Ausgewählte Textstelle:
+ + +
Mutmaßlicher Täter
Josef Fritzl schweigt ab jetzt zu Inzestvorwurf
30.04.2008
Nach seinen Aussagen vor der Polizei will der mutmaßliche Täter im Inzestfall von Amstetten im Moment nichts mehr sagen.
Aus dem Wunsch der Staatsanwaltschaft St. Pölten, nächste Woche Josef Fritzl umfassend zu befragen, dürfte nichts werden. "Mein Mandant macht derzeit keine Aussage", sagte am Mittwoch sein Rechtsbeistand, der Wiener Strafverteidiger Rudolf Mayer. Dem 73-Jährigen wird vorgeworfen, seine heute 42-jährige Tochter E. seit ihrem elften Lebensjahr missbraucht, 24 Jahre in einem Verlies im Amstetten gefangen gehalten und mit ihr sieben Kinder gezeugt zu haben.
Hat eh schon was gesagt
"Er hat bei der Polizei schon
ausführlich Stellung genommen", erklärte Mayer, nachdem er sich
davor eineinhalb Stunden lang mit Fritzl in der Justizanstalt St. Pölten
unterhalten hatte. Über den Inhalt wollte Mayer unter Hinweis auf die
anwaltliche Verschwiegenheitspflicht und die laufenden Ermittlungen nichts
bekanntgeben. Jedenfalls sehe Fritzl im Moment "keinen Grund",
Fragen der zuständigen Staatsanwältin zu beantworten. "Derzeit
ist keine weitere Einvernahme vonnöten", stellte Mayer fest.
+ + +
Zu prüfendes Material:
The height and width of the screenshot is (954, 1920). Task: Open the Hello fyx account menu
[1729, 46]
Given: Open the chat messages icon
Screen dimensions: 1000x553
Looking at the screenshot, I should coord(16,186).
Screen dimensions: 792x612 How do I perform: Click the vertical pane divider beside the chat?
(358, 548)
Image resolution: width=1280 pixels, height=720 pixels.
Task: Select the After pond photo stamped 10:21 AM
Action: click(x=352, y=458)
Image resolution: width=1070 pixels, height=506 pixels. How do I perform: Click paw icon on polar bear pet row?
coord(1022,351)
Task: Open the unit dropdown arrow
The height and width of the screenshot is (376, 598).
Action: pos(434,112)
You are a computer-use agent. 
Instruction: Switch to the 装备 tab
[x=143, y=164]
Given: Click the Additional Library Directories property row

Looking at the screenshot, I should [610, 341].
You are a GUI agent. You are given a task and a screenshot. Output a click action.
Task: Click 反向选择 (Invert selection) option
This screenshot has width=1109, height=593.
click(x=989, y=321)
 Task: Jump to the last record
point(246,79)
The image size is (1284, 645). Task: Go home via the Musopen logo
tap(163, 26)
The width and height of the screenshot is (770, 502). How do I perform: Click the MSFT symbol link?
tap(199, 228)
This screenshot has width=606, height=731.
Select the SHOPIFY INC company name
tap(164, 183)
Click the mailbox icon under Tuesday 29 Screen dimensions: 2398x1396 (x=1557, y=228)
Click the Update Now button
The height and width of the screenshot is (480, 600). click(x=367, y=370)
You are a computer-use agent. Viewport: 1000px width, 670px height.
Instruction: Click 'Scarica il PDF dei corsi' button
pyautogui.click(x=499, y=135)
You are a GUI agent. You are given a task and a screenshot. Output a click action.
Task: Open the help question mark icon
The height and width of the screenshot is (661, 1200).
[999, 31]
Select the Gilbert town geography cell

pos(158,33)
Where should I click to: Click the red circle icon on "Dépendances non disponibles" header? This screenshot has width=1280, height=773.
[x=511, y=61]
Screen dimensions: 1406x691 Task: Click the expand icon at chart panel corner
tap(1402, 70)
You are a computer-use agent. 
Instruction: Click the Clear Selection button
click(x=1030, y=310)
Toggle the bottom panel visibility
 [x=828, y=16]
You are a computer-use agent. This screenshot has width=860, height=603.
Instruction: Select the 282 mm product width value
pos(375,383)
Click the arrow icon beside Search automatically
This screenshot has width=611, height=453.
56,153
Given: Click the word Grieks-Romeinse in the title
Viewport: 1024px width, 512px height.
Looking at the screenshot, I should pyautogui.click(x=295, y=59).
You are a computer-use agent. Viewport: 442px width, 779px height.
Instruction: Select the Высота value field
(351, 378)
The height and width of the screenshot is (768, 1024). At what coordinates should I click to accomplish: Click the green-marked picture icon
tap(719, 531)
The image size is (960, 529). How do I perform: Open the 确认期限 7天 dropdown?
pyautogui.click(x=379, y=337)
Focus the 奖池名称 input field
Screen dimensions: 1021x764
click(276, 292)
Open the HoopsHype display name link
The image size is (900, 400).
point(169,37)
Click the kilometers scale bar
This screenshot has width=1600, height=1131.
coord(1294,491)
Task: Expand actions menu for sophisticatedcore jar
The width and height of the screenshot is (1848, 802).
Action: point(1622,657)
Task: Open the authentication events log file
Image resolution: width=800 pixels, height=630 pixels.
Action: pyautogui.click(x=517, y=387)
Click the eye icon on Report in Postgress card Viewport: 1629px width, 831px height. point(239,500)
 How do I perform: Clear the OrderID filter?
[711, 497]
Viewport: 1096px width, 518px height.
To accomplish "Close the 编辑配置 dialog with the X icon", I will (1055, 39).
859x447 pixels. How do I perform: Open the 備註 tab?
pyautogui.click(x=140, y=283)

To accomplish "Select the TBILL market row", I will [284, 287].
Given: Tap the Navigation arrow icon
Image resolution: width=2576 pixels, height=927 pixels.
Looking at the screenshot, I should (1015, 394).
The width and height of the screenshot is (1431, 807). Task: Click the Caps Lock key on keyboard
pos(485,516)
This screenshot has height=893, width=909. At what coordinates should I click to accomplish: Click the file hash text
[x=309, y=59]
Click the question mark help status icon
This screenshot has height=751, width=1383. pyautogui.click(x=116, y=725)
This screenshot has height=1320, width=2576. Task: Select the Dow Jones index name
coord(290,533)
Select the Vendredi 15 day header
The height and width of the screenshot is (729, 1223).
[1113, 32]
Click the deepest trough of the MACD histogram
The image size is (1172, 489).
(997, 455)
+ + +
Aufgaben:
[1] Wie lange unterhielt sich Rudolf Mayer laut dem Artikel über Josef Fritzl mit seinem Mandanten in der Justizanstalt St. Pölten?
[2] Wiederholen Sie aus dem Artikel über Josef Fritzl wortgetreu alles von "Hat eh schon" bis hinunter zu "stellte Mayer fest.".
Das Material stammt aus einer anderen Quelle.

Erwartete Ergebnisse:
[1] Eineinhalb Stunden lang.

[2]
Hat eh schon was gesagt
"Er hat bei der Polizei schon
ausführlich Stellung genommen", erklärte Mayer, nachdem er sich
davor eineinhalb Stunden lang mit Fritzl in der Justizanstalt St. Pölten
unterhalten hatte. Über den Inhalt wollte Mayer unter Hinweis auf die
anwaltliche Verschwiegenheitspflicht und die laufenden Ermittlungen nichts
bekanntgeben. Jedenfalls sehe Fritzl im Moment "keinen Grund",
Fragen der zuständigen Staatsanwältin zu beantworten. "Derzeit
ist keine weitere Einvernahme vonnöten", stellte Mayer fest.